How COVID’s spread in the home offers clues for public health response
With states around the country lifting mask mandates, it is starting to seem like life is inching closer to “normal.” With the Omicron wave receding, more and more leaders are taking steps to transition from attempting to stop the virus in its tracks to learning to live with it.
But learning to live with Covid-19 should mean living with it strategically, by understanding as much as we can about our current state of risk and what we can do to minimize it. To keep Covid relatively at bay, really good data on spreading illness matters.
Health tools used in the home can tell us a lot about the dynamics of spreading illness that more common data sets like hospital admissions and lab test results cannot. For example, Kinsa anonymously tracks not only where and when illness is spreading, but also how it is spreading — that is, who spreads it to whom within a family, and how fast that transmission occurs. This is possible because Kinsa smart thermometers connect to an app that allows each family member to have their own profile, so the system can see which individual fell sick first and how quickly illness switched to another profile.
Looking at this aggregated and anonymized data at scale can provide critical insight into what precautions make the most sense to combat the viral foe we are facing. Kinsa data shows, for example, that Covid upended typical respiratory illness transmission patterns. From 2017 to early 2020 (before the rise of Covid), more than 75% of all cold and flu-like illness was brought into the home by children, who then gave it to others in the family. But when Covid arrived in early 2020, that pattern reversed. Adults became the index cases — they brought the virus into the home and spread it to their children.
This unique pattern has held true for each surge. With Omicron’s decline, we again see that transmission patterns are reverting back to normal, with children accounting for a greater proportion of household transmission. This is insight that no lab test will show.

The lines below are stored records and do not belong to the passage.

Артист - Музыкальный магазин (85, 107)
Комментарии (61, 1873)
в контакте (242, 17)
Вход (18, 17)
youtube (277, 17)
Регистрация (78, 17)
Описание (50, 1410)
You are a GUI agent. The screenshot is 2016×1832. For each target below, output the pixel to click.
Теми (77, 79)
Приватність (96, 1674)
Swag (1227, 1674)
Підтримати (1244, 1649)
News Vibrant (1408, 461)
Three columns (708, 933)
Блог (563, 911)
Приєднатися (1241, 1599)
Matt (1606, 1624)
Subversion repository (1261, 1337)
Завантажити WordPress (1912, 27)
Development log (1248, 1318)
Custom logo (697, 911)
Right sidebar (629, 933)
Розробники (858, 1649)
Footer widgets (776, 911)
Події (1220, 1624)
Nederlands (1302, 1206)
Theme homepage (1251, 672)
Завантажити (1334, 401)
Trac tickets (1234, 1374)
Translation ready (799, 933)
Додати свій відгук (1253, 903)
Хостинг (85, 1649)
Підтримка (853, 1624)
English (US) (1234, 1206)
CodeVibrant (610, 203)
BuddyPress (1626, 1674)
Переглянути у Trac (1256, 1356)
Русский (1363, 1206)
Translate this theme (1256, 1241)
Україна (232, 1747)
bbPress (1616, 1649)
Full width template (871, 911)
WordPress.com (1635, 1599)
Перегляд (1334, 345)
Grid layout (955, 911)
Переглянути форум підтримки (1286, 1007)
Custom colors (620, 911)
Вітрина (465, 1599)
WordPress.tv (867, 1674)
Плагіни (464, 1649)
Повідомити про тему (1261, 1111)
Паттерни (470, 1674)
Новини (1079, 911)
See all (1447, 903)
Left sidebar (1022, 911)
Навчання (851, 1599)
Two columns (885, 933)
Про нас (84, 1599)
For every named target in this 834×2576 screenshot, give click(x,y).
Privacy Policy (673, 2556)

So what does this mean for our return to normal? For removing masks indoors and in schools? If we know that adults are the primary source for household Covid-19 infections, it follows that the most impactful thing adults can do is to protect themselves to protect others. Getting vaccinated (and getting boosted) still remains one of the most powerful forms of protection, now and against future variants.
Kinsa’s mission is to stop the spread of infectious illness through earlier detection and earlier response. By arming ourselves with better information about where, when and how illness spreads, we give ourselves the best chance.